There are no lines, no rehearsal, and no hiding even our most fleeting impulses. A brain scanner and movement sensor catch every involuntary micro-movement in the face and body. The non-audience watches this non-performance, and it reacts accordingly: it gasps, it chuckles, it applauds, or it boos us off the stage.

Non-performance performance.

In the months before Nuit Blanche, social media shares a casting call for 120 performers. Performers receive a booking sometime throughout the evening of Nuit Blanche.

On the evening, everyone can watch a video feed of the performances. Passers-by can take numbers as understudies.

Each new performer enters the backstage, where the dresser costumes them with a cranial sensor. The dresser also offers last-minute advice:

  • Don’t move much, the audience will look away or disappear but the clock won’t stop.
  • Don’t make rude gestures (or any at all), or be disruptive: security is standing just a few steps away.
  • Don’t speak or make a speech, nobody can hear you anyway.

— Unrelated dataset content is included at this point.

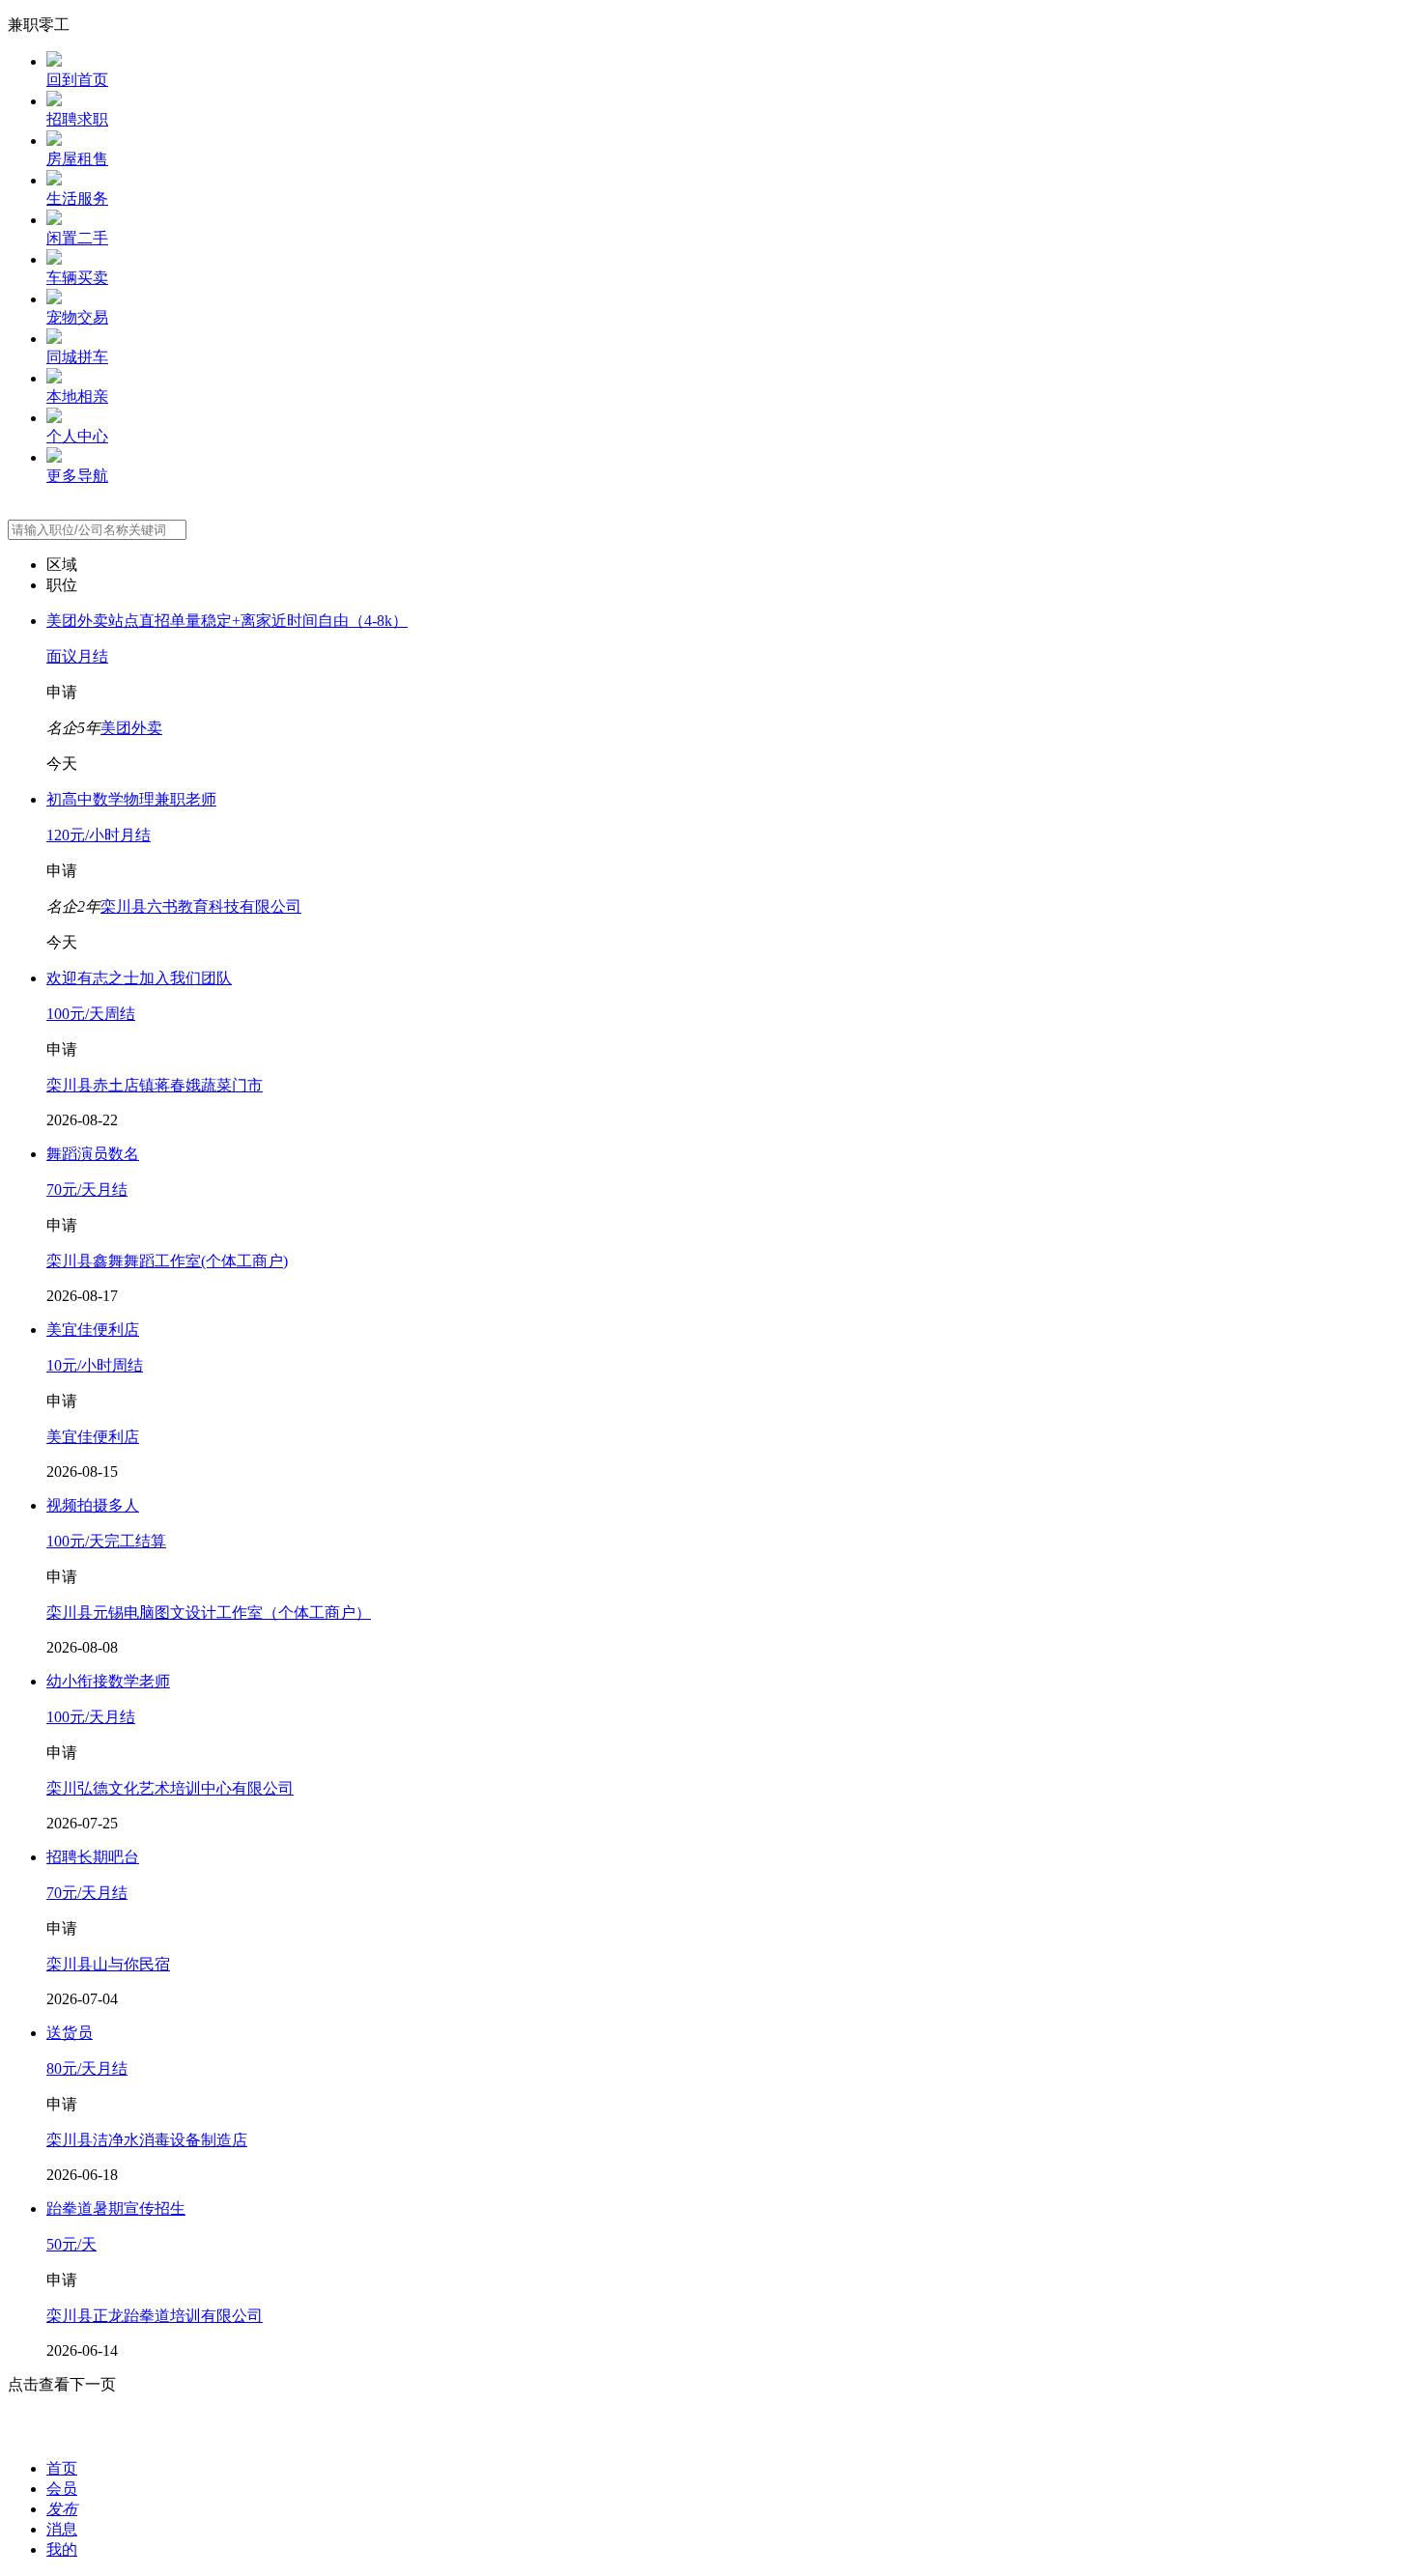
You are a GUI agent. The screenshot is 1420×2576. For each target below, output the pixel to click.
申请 (61, 692)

The performer walks to their mark and plants their feet.

It's lonely out here.

When they are still, the audience appears. Faces are dim and indistinct, except for the eyes and mouths. Their heads crane to get a good look at the inaction.

Each experience is different: perhaps the performer’s attention drifts, and the audience huffs with indignation. Or they betray fear, and the audience swells with catcalls. A shift of the eyes, and audience laughter turns to gasps. As the performer struggles to control their bare impressions and engagement, the audience finds its own reaction and lets the performer have it.

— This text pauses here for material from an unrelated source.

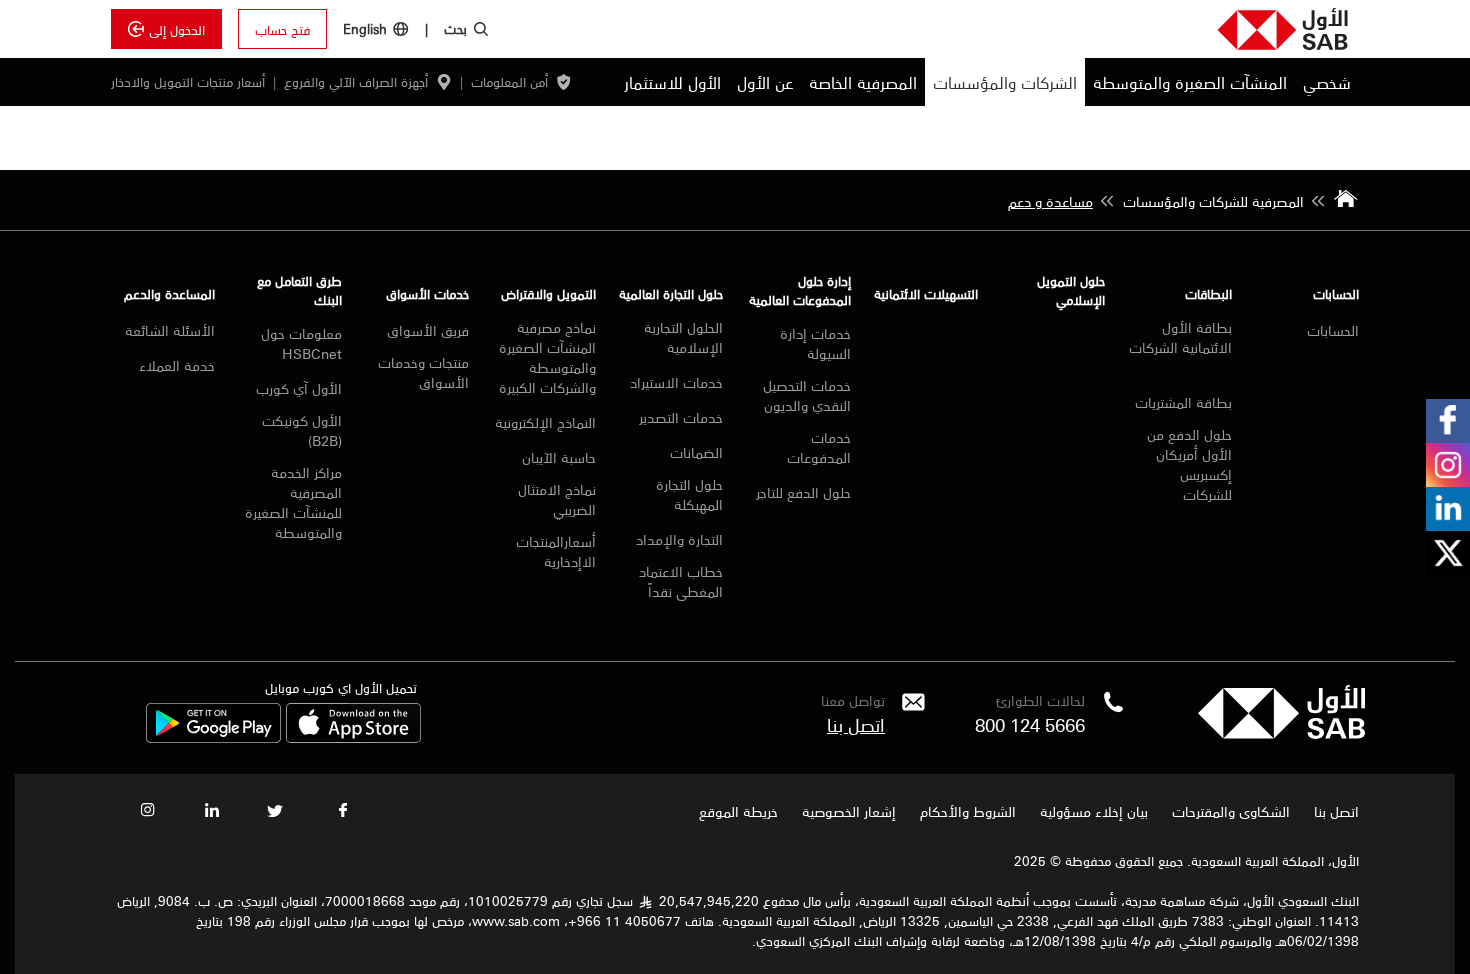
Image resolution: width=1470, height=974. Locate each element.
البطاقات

They seem to sense my fear.

If they perform well, the audience rewards them with polite applause or even cheers. If not, the audience might offer a cough or a reedy cry of “Get off the stage!”.

At three minutes, the audience fades from view, and this act is over. Staff retrieve the equipment and offer a few words of non-committal debriefing, and the star of their own life exits to continue their Nuit Blanche exploration.

There’s no intentional provocation programmed into the system, and no manual intervention. The actual algorithms are secret and non-linear, and performers must learn as they go.

What makes this, or any audience happy? Honesty, the way a lie detector likes truthfulness, and emotional engagement. Night of Unsettled Stars reveals our inner character by eroding the protective barrier of performance.


Kirk Zurell designed Night of Unsettled Stars as a Nuit Blanche Open Call project.